Variable used in place of database

I’m stumped. I am updating a client’s file from Pan6 to Pan X. The following is a line in a procedure that works in Panorama 6 but not Panorama X:

execute {ArrayBuild somearray,¶,"}+avariablename+{",«}+anothervariablename+{» }

This line is triggered following a selection from a rundialog form. The procedure then evaluates what is in the array somearray to do some other things.

The error generated is “ArrayBuild Error: The database avariablename is not open”. There is no database with the name of the variable’s value. It never was a database, just a variable value. I don’t see how this ever worked in Panorama 6.

Am I missing something?

Your execute statement decodes to:

ArrayBuild somearray,¶,"avariablename",«anothervariablename»

The arraybuild statement has the form, arraybuild array, separator, database, formula, query, so you statement is looking for a database called avariablename.

I suspect you should be using a different statement for whatever it is that you are doing.

No, it doesn’t expand to that. Instead of avariablename, the expanded version will contain the contents of avvariablename, and anothervariablename will expand to the contents of that.

Based on what Jeff has given us, this code could work. It really depends on what is in those variables. At some point presumably avariablename was set to the name of an open database, and the anothervariablename variable was set to the name of a field in that database. But you didn’t show us that code (I assume it’s complicated), so we can’t really say.

If I have a problem with an execute statement, I’ll usually change it to message or displaydata, so that I see exactly what code is actually being executed. Or even copy it to the clipboard and paste it into a temporary procedure so I can try it out in a procedure window, where I can get better error information.

The odd thing is of course the error message. If that message is coming from arraybuild, which it seems it must be, how can it possibly reference the avariablename variable? In this situation, the arraybuild statement should not even know that the arraybuild variable exists. I can’t understand this message from the code snippet provided.

Huh? The contents of this variable HAS to be the name of a database. That’s what the arraybuild statement requires in this spot. If it isn’t, that’s why it doesn’t work, though I don’t understand the error message.

At some point presumably avariablename was set to the name of an open database, and the anothervariablename variable was set to the name of a field in that database.
Huh? The contents of this variable HAS to be the name of a database. That’s what the arraybuild statement requires in this spot. If it isn’t, that’s why it doesn’t work, though I don’t understand the error message.

That’s my point. It isn’t and never was a database. I don’t know how it works in Pan 6, but it does.

The content of the variable avariablename is the result of a choice made in the process and anothervariablename is indeed the contents of a field in the open database. Let’s say the choices are USPS, FedEx and UPS. So arraybuild is using on of these choices as the database name. There was never a database named UPS, for example. That’s why I can’t see why it works in Pan 6. That’s why it’s so confusing. And yes, this is happening in the middle of about 4 procedures called by one another.

Impossible. If it works in Panorama 6, there was a database name in that field.

[quote=“JeffK, post:4, topic:3136”] and anothervariablename is indeed the contents of a field in the open database.
[/quote]

No, the way this is written it must be the NAME of the field, not the contents of the field.

I think you need to write the arraybuild statement you need in a separate procedure, and test it. Then figure out how to write an execute statement to generate that code. Then run and verify that the code is really being generated the way you think.

That’s what I thought, but when I display the contents of the variable that is supposed to be a database (message avariablename), it is one of the choices, not a database.

I figured I would have to rewrite it, but I thought I would double-check to see if what I thought was impossible was also impossible to you. The problem is, I’m not sure what the arraybuild statement is that I need since the one being currently used is impossible. I’ll update this if and when I figure it out.
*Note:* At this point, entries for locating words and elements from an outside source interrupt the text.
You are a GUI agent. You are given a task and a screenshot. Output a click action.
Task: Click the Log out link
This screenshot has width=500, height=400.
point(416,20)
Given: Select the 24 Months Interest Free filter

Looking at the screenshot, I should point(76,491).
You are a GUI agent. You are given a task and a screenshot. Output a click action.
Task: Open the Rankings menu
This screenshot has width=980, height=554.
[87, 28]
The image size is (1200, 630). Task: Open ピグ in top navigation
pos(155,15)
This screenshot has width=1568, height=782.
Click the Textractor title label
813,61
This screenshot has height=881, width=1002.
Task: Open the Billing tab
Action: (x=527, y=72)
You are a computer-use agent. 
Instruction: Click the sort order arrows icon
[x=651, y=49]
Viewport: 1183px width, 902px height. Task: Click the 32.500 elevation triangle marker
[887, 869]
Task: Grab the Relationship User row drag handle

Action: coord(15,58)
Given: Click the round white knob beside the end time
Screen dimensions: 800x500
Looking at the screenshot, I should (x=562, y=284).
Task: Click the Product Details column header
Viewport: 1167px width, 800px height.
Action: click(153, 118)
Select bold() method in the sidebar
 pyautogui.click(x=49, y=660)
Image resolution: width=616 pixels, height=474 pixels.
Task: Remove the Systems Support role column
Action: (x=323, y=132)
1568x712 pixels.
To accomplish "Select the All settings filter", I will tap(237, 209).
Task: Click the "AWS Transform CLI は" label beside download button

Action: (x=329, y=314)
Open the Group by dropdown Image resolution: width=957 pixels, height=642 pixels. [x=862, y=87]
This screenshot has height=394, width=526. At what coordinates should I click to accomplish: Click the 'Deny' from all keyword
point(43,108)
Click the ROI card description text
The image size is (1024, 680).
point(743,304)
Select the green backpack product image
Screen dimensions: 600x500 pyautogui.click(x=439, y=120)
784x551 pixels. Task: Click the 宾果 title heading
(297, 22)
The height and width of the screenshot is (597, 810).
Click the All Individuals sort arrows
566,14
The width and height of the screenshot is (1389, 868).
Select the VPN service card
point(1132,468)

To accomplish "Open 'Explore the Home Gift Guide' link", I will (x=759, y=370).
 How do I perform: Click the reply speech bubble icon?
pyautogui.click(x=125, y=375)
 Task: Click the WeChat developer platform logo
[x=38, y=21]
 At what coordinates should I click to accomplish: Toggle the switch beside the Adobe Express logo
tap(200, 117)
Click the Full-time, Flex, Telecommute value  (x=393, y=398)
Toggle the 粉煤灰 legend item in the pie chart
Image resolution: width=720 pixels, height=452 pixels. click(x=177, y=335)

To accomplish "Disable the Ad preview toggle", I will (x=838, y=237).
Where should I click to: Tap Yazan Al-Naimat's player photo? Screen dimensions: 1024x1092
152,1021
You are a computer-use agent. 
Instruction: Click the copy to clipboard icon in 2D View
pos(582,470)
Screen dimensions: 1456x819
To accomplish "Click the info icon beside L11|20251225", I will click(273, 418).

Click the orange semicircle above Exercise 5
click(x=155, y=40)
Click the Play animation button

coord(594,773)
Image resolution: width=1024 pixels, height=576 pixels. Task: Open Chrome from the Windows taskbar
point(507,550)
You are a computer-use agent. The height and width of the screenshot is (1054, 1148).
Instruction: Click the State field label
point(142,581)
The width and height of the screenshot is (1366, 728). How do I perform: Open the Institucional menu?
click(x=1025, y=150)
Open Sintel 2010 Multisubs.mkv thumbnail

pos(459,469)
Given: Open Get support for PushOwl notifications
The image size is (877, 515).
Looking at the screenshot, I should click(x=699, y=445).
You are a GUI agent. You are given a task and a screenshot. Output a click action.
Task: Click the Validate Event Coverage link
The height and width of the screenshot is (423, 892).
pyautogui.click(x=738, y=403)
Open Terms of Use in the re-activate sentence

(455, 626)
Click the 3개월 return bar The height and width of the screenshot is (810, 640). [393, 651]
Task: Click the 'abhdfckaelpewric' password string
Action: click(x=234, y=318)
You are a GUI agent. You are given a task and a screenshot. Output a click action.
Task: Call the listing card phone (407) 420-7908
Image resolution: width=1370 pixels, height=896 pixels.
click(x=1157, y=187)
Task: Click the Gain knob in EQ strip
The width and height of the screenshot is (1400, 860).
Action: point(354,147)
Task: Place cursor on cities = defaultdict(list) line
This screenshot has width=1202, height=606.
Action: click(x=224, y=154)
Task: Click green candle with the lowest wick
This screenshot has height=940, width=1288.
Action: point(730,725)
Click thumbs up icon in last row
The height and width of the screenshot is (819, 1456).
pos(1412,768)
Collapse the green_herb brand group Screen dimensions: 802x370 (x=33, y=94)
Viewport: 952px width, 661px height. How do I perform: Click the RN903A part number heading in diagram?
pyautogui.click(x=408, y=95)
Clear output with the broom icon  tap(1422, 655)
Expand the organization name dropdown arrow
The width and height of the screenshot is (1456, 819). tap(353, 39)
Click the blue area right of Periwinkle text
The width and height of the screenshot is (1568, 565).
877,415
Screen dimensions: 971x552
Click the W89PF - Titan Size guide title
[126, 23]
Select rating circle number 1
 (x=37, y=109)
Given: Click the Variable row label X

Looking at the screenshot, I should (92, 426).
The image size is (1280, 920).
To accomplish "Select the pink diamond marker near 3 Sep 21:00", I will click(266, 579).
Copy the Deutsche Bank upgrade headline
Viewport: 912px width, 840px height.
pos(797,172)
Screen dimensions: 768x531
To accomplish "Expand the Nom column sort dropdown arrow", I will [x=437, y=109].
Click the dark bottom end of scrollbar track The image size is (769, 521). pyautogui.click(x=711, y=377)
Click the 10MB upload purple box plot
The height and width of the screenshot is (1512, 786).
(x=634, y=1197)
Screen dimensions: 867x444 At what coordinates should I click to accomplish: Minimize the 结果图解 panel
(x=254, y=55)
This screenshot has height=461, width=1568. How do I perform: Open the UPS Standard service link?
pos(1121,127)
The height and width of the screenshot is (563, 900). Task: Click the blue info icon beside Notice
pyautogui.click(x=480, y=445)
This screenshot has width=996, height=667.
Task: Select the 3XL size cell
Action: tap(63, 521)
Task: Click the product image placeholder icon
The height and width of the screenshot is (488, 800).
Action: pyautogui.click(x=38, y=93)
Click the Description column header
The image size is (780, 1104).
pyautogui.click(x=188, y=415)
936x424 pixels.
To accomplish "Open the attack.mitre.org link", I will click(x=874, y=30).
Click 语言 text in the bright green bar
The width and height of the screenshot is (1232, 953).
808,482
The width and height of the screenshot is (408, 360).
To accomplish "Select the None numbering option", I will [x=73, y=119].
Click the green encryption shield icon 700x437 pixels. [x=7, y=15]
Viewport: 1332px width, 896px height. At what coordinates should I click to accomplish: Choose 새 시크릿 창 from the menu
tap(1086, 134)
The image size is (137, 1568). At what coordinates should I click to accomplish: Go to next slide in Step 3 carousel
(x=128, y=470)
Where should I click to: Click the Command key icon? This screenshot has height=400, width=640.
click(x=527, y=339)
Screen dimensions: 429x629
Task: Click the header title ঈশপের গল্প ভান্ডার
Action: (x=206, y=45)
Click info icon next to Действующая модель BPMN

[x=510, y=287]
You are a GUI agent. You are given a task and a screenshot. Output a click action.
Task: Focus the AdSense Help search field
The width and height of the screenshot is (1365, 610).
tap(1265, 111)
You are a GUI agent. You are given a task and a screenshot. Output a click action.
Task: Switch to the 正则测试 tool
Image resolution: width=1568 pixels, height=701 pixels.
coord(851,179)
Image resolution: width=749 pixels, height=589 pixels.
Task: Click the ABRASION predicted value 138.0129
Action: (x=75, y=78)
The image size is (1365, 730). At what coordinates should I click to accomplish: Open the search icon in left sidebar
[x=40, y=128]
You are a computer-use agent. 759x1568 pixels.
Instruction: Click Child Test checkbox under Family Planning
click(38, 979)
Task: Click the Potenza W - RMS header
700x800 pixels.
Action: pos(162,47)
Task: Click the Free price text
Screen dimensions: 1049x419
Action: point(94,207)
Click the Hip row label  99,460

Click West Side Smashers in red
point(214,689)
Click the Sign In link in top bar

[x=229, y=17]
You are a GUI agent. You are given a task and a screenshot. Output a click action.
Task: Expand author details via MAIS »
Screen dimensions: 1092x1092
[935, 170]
I know that - I was trying to simplify my response to explain to Jeff what was happening. I had assigned values to the variables and used the message statement but tried to keep it simple - probably confused everybody instead.

I’m also baffled as to why Jeff has anothervariablename in chevrons when it’s a variable.

The Help Page on formulas says “You’ll also need to put chevrons around a field or variable name that contains punctuation”

But anothervariablename has neither.

Here’s an example that shows why this is needed in this case. This rather silly example will display the value of each field in the current database (from the current record).

looparray dbinfo("fields",""),cr(),anothervariablename
    execute "message «"+anothervariablename+"»"
endloop

Suppose the current database has fields named First Name, Last Name, and Phone Number. Then when you run the code above, it will generate this code, line by line:

message «First Name»
message «Last Name»
message «Phone Number»

Without the chevrons, each of these lines would result in a syntax error, and the program would stop. So it doesn’t matter what the characters are in the variable name anothervariablename, what matters is what the CONTENTS of this variable are. The same is true in Jeff’s code.

Noted with interest. Thanks Jim.

After a lot of testing, I think what is happening is that the execute statement doesn’t work in Panorama 6 but it doesn’t throw an error message. Panorama X does throw an error message.

After speaking with my client, it turns out that they no longer have the requirement for which this code was originally created, so I could just delete it.